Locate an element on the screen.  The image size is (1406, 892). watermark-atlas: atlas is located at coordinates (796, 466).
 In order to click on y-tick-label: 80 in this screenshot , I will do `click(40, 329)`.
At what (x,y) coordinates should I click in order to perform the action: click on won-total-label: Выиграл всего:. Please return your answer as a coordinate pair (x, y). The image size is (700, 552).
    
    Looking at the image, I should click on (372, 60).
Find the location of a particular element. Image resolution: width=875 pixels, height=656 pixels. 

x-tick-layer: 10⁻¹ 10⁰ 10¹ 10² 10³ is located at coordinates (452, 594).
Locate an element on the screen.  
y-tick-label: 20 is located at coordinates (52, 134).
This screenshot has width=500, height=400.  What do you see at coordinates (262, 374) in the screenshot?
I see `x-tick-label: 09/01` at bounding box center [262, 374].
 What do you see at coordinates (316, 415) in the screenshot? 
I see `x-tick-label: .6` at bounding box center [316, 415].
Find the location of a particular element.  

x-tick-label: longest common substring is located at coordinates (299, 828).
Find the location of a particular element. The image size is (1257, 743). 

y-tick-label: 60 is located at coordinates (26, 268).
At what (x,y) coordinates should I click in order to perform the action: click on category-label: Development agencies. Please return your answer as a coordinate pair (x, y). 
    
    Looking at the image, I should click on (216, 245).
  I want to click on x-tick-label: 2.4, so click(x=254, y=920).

#### Action item
Transcribe all of the records above word for word, keeping every line as it appears.

#### Problem solution
Locate an element on the screen.  The image size is (1406, 892). watermark-atlas: atlas is located at coordinates (796, 466).
 In order to click on y-tick-label: 80 in this screenshot , I will do `click(40, 329)`.
At what (x,y) coordinates should I click in order to perform the action: click on won-total-label: Выиграл всего:. Please return your answer as a coordinate pair (x, y). The image size is (700, 552).
    
    Looking at the image, I should click on (372, 60).
Find the location of a particular element. Image resolution: width=875 pixels, height=656 pixels. 

x-tick-layer: 10⁻¹ 10⁰ 10¹ 10² 10³ is located at coordinates (452, 594).
Locate an element on the screen.  
y-tick-label: 20 is located at coordinates (52, 134).
This screenshot has width=500, height=400.  What do you see at coordinates (262, 374) in the screenshot?
I see `x-tick-label: 09/01` at bounding box center [262, 374].
 What do you see at coordinates (316, 415) in the screenshot? 
I see `x-tick-label: .6` at bounding box center [316, 415].
Find the location of a particular element.  

x-tick-label: longest common substring is located at coordinates (299, 828).
Find the location of a particular element. The image size is (1257, 743). 

y-tick-label: 60 is located at coordinates (26, 268).
At what (x,y) coordinates should I click in order to perform the action: click on category-label: Development agencies. Please return your answer as a coordinate pair (x, y). 
    
    Looking at the image, I should click on (216, 245).
  I want to click on x-tick-label: 2.4, so click(x=254, y=920).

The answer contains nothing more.